• _Goal_:
Copy out everything from the start of the listing down to the line that contains "click(x=460, y=235)", with both of those lines included. Keep every character the same.

• _Raw records_:
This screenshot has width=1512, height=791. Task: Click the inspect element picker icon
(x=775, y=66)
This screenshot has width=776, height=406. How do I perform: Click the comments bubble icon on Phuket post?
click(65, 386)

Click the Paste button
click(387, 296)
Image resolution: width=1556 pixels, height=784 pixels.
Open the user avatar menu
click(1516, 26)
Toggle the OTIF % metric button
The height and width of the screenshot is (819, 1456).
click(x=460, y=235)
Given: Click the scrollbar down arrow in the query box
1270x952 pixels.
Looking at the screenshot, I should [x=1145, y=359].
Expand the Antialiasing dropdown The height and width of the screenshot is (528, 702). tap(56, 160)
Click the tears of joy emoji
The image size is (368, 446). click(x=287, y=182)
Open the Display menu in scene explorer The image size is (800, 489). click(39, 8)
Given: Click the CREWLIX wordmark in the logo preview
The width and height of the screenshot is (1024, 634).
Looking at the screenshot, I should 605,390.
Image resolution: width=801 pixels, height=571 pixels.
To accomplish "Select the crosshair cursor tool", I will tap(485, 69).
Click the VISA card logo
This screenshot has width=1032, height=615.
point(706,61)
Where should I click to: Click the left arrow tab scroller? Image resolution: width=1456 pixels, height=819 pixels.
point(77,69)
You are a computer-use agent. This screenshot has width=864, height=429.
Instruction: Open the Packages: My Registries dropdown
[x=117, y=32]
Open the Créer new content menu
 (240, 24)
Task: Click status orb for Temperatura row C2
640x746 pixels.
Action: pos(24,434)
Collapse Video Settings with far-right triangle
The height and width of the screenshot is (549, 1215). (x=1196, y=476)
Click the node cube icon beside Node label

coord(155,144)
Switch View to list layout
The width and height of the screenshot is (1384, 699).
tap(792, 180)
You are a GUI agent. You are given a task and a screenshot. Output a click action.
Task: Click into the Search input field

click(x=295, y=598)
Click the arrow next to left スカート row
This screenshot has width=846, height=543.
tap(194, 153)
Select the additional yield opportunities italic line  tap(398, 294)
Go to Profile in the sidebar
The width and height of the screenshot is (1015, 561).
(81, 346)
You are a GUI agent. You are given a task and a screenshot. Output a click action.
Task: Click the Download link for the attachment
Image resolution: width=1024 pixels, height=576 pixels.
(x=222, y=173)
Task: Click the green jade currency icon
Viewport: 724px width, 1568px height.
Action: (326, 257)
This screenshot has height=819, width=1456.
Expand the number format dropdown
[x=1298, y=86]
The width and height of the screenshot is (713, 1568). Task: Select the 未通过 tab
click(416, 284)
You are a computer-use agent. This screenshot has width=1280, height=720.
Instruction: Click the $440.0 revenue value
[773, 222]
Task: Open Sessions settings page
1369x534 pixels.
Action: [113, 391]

• _Finished exercise_:
This screenshot has width=1512, height=791. Task: Click the inspect element picker icon
(x=775, y=66)
This screenshot has width=776, height=406. How do I perform: Click the comments bubble icon on Phuket post?
click(65, 386)

Click the Paste button
click(387, 296)
Image resolution: width=1556 pixels, height=784 pixels.
Open the user avatar menu
click(1516, 26)
Toggle the OTIF % metric button
The height and width of the screenshot is (819, 1456).
click(x=460, y=235)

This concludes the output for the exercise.